━━━━━ INFORMATION ━━━━━

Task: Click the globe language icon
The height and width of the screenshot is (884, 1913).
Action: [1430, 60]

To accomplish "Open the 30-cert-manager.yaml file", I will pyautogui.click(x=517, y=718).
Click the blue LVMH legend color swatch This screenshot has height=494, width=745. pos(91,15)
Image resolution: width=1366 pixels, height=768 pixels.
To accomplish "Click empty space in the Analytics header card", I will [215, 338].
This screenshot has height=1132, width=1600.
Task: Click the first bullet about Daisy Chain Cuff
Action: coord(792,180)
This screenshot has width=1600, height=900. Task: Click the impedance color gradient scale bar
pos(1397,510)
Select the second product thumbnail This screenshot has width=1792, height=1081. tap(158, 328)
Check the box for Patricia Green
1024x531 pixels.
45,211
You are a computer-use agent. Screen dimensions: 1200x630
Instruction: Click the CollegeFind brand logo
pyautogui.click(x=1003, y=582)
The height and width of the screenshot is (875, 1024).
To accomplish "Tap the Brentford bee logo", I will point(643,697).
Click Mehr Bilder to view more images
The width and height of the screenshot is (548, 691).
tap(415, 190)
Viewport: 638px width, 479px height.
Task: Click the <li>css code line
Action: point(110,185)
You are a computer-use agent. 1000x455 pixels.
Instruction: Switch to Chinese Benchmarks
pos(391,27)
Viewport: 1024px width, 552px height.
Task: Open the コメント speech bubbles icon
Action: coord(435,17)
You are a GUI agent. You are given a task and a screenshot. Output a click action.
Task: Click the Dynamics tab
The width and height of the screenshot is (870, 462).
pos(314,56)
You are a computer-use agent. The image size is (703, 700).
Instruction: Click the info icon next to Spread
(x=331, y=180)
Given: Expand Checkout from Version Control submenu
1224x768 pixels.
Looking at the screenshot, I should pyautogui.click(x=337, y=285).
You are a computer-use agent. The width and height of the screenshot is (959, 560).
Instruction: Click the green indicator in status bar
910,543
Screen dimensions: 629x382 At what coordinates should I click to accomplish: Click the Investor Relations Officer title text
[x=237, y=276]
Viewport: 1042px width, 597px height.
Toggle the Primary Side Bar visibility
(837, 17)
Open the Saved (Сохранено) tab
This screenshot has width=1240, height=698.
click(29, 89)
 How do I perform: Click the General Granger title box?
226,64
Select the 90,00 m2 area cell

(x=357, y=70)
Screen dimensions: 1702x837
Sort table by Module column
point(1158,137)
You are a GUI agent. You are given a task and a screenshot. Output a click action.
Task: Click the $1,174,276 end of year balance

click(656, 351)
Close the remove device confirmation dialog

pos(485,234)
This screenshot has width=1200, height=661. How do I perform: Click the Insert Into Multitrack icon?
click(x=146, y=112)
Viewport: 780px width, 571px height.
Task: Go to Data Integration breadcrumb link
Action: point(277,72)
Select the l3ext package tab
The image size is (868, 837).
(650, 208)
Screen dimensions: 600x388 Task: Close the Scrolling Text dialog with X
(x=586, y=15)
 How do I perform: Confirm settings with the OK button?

━━━━━

- _TASK TO COMPLETE_: Up to and including the line with "The height and width of the screenshot is (875, 1024).", print every line of the records from the start.

- _ANSWER SECTION_:
Task: Click the globe language icon
The height and width of the screenshot is (884, 1913).
Action: [1430, 60]

To accomplish "Open the 30-cert-manager.yaml file", I will pyautogui.click(x=517, y=718).
Click the blue LVMH legend color swatch This screenshot has height=494, width=745. pos(91,15)
Image resolution: width=1366 pixels, height=768 pixels.
To accomplish "Click empty space in the Analytics header card", I will [215, 338].
This screenshot has height=1132, width=1600.
Task: Click the first bullet about Daisy Chain Cuff
Action: coord(792,180)
This screenshot has width=1600, height=900. Task: Click the impedance color gradient scale bar
pos(1397,510)
Select the second product thumbnail This screenshot has width=1792, height=1081. tap(158, 328)
Check the box for Patricia Green
1024x531 pixels.
45,211
You are a computer-use agent. Screen dimensions: 1200x630
Instruction: Click the CollegeFind brand logo
pyautogui.click(x=1003, y=582)
The height and width of the screenshot is (875, 1024).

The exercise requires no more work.